INPUT:
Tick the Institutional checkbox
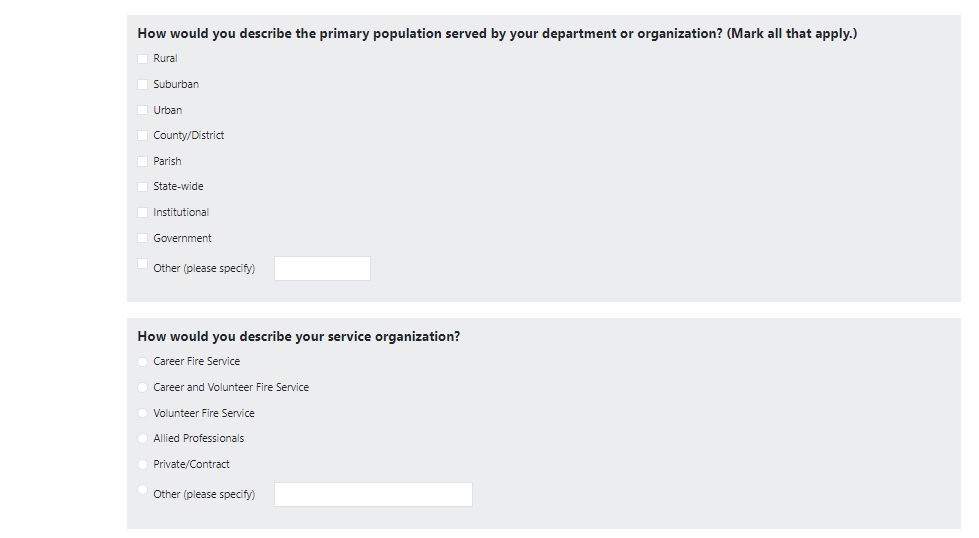Viewport: 979px width, 538px height. tap(142, 212)
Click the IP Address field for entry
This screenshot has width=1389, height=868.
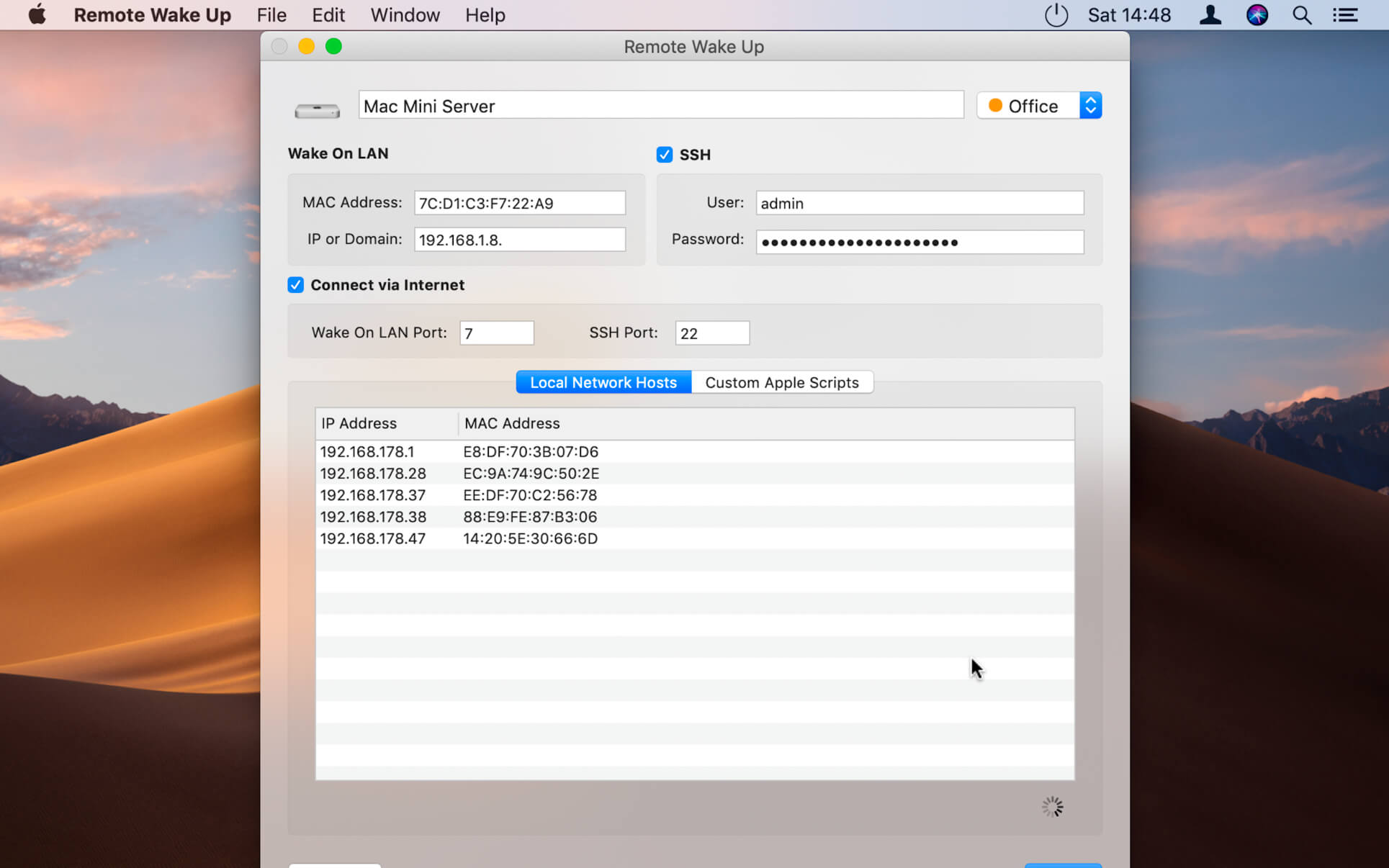coord(518,239)
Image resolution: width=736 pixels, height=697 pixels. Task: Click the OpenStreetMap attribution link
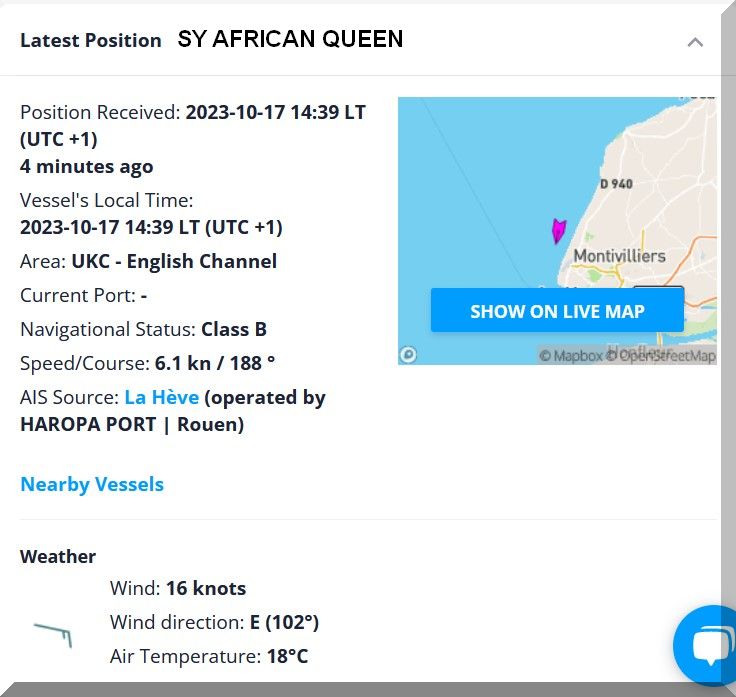pyautogui.click(x=661, y=355)
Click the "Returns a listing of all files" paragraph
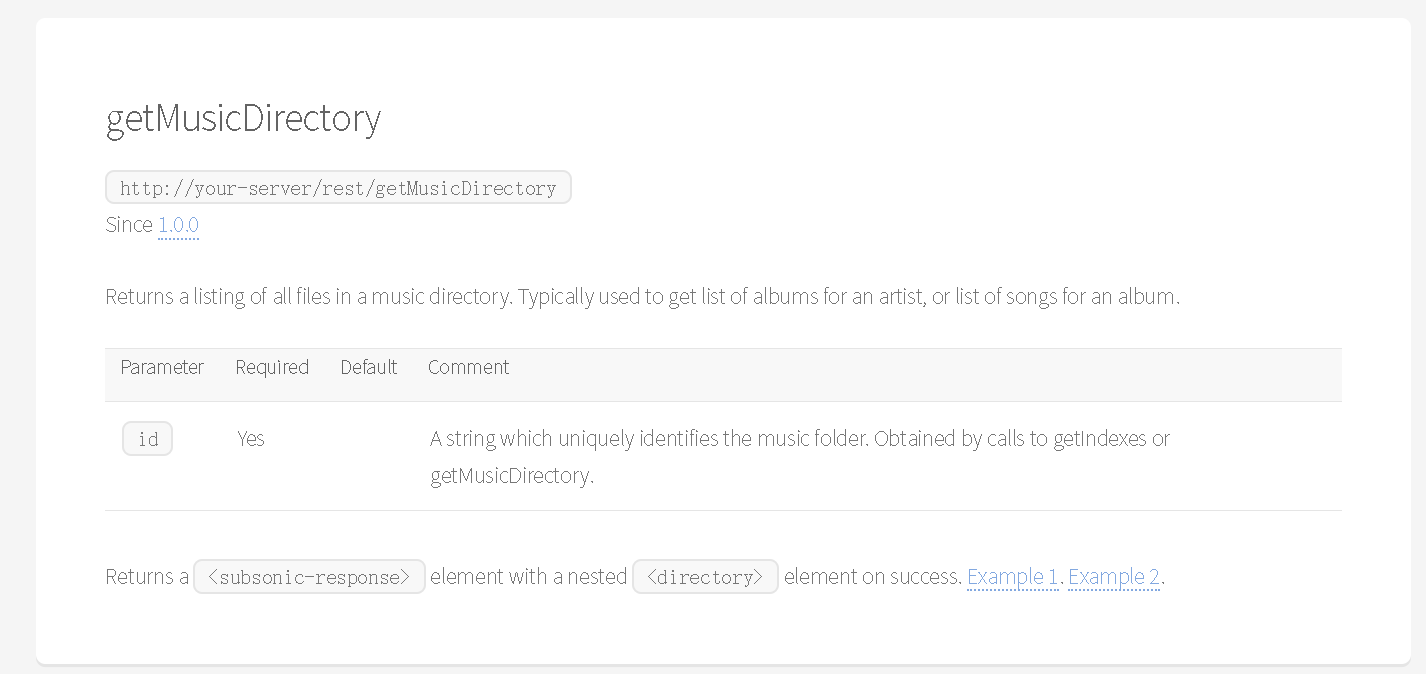This screenshot has height=674, width=1426. pyautogui.click(x=643, y=297)
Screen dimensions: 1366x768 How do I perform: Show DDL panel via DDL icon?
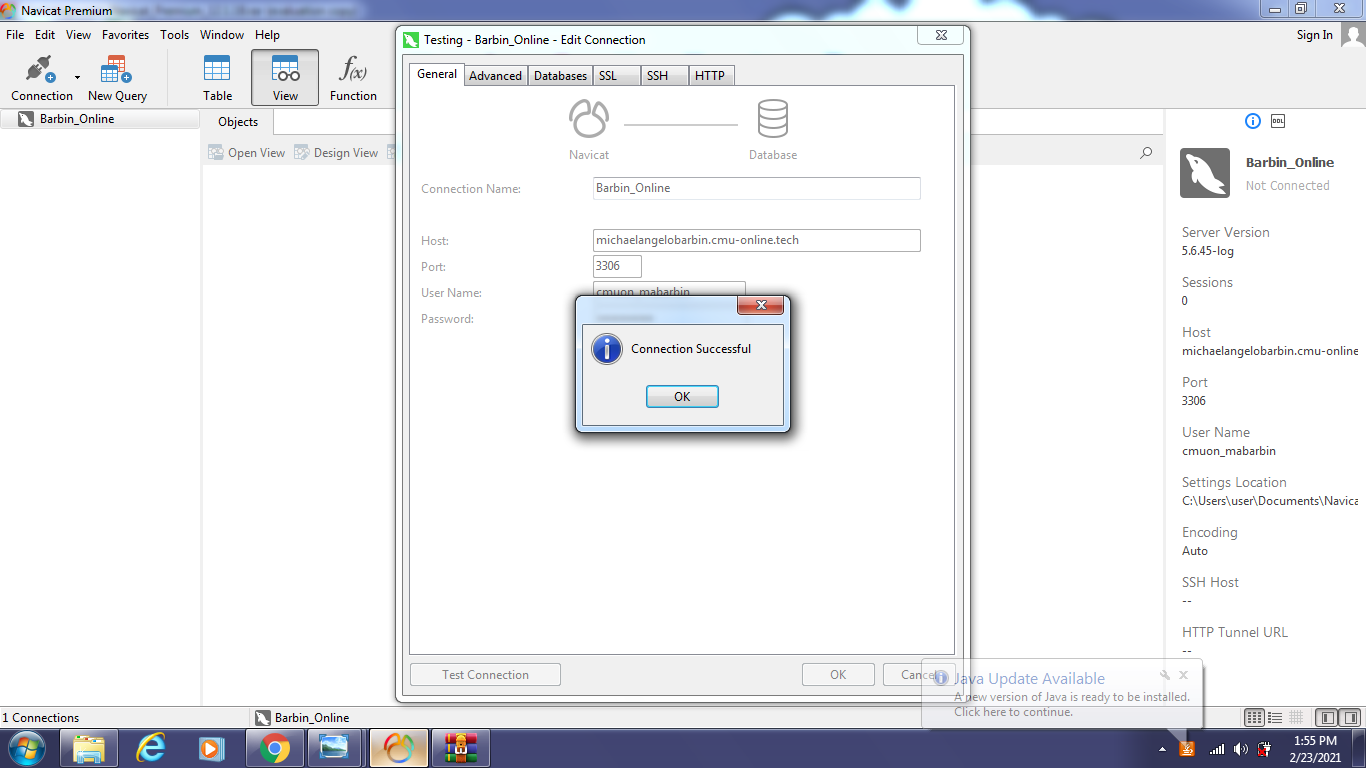1278,121
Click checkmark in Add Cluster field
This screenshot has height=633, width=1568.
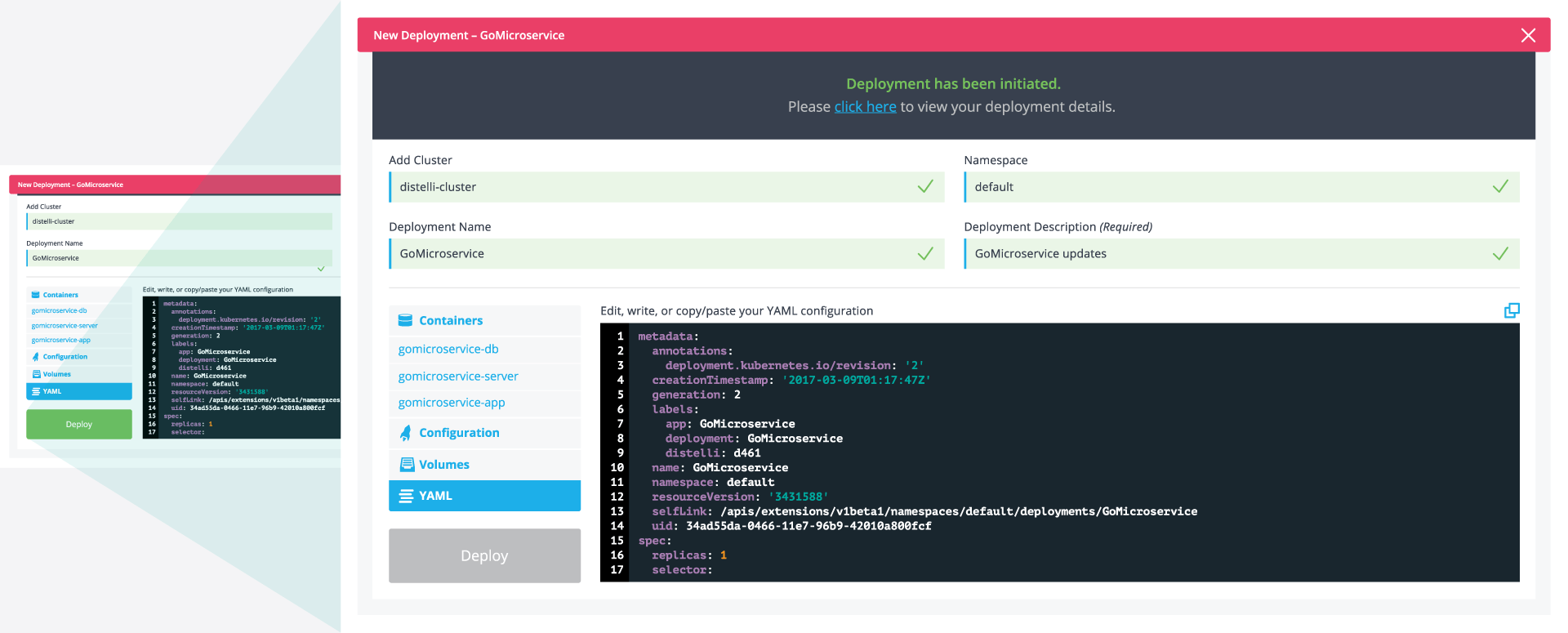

ASSIGNMENT:
Your task is to transcribe, exactly and without additions, every line from the one that contains "This screenshot has width=1389, height=868." to the end of the entries above, both included. Omit all pictures.

RESPONSE TO THE TASK:
This screenshot has width=1389, height=868.
coord(518,239)
Image resolution: width=736 pixels, height=697 pixels. Task: Click the OpenStreetMap attribution link
pyautogui.click(x=661, y=355)
Click the "Returns a listing of all files" paragraph
This screenshot has height=674, width=1426. pyautogui.click(x=643, y=297)
Screen dimensions: 1366x768 How do I perform: Show DDL panel via DDL icon?
1278,121
Click checkmark in Add Cluster field
This screenshot has height=633, width=1568.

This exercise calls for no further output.